Since protease composition was the same in the midgut gland and the gastric juice, sampling is possible without killing the organisms. An other advantage of such sampling is for use in sequential studies that follow effects on an individual organism. This way, each organism becomes a replica for the study. The relevance of this point is clear when marked variation is found in the protease pattern among individuals (data not shown). We do not yet know if the bands observed in substrate SDS-PAGE are individual enzymes derived from individual genes, or if they are a phenotypic characteristic derived from heterozygocity (McCarthy et al., 1994), as was observed in the shrimp Penaeus vannamei (Sainz et al. personal communication).

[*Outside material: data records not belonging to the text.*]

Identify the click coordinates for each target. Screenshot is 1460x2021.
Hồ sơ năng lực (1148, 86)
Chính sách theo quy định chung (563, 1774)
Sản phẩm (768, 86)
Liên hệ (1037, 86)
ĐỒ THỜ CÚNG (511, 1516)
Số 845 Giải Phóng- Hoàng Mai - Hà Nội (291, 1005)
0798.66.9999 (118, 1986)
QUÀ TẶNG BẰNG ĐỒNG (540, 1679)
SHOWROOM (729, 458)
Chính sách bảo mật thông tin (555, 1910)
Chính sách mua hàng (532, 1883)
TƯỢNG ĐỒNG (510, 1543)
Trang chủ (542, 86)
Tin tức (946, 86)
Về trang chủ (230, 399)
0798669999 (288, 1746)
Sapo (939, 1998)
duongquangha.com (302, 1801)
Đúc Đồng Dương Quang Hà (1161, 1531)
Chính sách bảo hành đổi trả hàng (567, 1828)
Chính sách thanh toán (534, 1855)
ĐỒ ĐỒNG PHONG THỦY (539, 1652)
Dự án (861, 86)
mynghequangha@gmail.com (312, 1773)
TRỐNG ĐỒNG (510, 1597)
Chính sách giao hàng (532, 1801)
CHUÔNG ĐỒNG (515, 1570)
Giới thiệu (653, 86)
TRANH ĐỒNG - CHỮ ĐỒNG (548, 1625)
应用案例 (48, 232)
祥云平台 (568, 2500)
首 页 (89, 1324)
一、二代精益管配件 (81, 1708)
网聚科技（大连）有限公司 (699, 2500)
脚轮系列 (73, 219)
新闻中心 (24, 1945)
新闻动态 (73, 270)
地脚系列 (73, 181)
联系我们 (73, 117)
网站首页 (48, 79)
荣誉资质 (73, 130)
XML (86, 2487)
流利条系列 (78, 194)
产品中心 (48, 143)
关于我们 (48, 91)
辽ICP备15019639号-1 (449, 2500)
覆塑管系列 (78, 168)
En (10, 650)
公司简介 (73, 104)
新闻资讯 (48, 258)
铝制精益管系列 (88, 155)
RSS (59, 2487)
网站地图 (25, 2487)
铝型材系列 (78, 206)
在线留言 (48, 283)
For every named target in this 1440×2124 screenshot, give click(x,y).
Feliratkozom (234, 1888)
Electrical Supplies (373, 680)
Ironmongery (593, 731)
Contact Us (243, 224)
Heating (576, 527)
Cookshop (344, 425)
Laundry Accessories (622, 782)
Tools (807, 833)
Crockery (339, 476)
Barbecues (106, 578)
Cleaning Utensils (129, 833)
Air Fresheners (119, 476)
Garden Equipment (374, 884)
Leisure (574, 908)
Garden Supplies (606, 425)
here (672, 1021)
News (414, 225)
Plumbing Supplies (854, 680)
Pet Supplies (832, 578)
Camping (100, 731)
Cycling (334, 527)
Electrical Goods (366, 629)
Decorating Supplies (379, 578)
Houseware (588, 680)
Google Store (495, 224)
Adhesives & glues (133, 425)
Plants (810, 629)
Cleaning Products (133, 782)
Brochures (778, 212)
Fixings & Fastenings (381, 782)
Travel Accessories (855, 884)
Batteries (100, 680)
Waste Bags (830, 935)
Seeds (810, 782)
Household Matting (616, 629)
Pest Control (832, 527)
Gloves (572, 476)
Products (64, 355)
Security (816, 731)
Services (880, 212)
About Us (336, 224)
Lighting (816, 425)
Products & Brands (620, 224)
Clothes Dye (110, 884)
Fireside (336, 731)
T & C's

Because enzymes should be analyzed in the laboratory to obtain the highest activities with the least amount of sample, and because they should serve as potential catalysts in biotransformations, we studied the effects of pH and temperature on both activity and stability in midgut gland and gastric juice extracts. The results showed slight differences in the stability of midgut gland and gastric juice enzymes, as much in response to pH as to temperature. We speculate that some salts present in the gastric juice can influence stability, because it has been demonstrated that some salts have a positive effect in the activity of digestive proteases (Tsai et al., 1991).

Characterization of the types and activities of lobster digestive enzymes constitutes background information to study further the digestive abilities of the organism. This information will lead to understanding their nutritional needs and feeding ecology, mainly because decapods have unique morphologic, metabolic, and behavioral changes during their life cycles. Also, this information encourages one to think of them as biological reagents. Because of their catalytic properties, such enzymes can be used to hydrolyze protein for commercial purposes, mainly for producing protein hydrolysates for food industry. Further investigation is needed to fully understand their industrial potential.